■ **Records**
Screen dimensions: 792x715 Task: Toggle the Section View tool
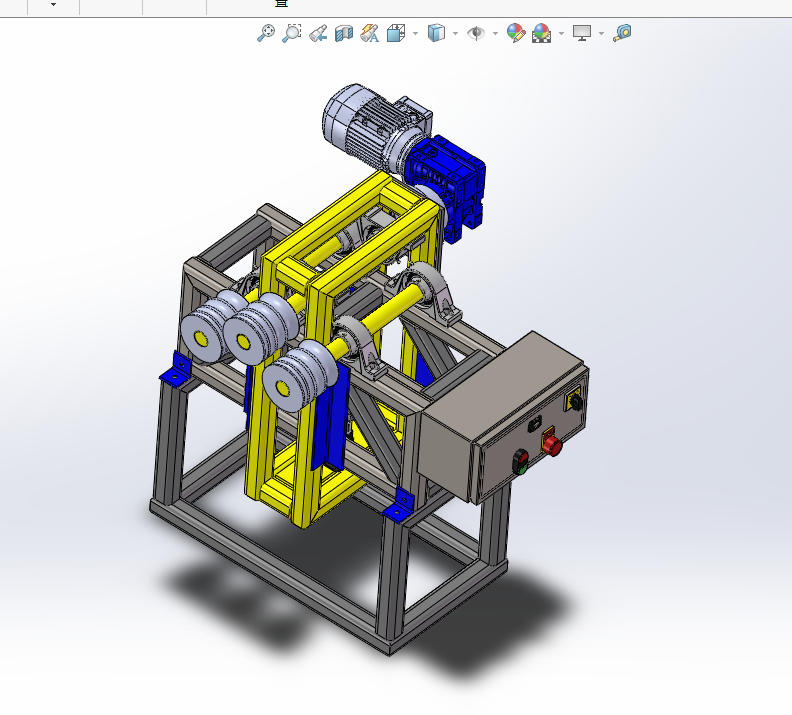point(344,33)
* * *
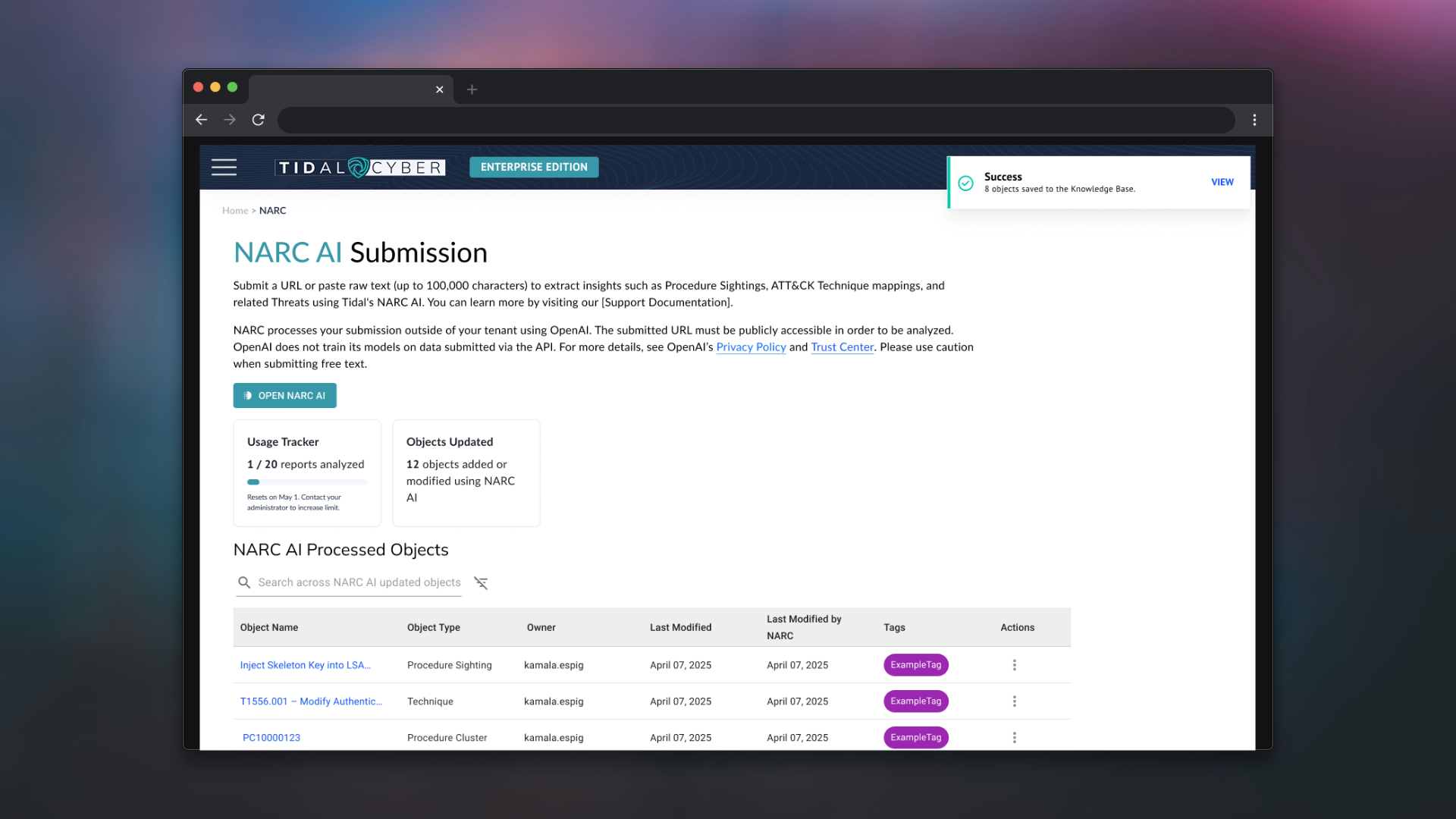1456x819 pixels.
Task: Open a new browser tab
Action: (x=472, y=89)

■ **Requirements**
Could you print everything from the line containing "1456x819 pixels." down to the line containing "Action: (x=472, y=89)", both ends included, leaving the pictures out?

■ **Solution to this exercise**
1456x819 pixels.
Task: Open a new browser tab
Action: (x=472, y=89)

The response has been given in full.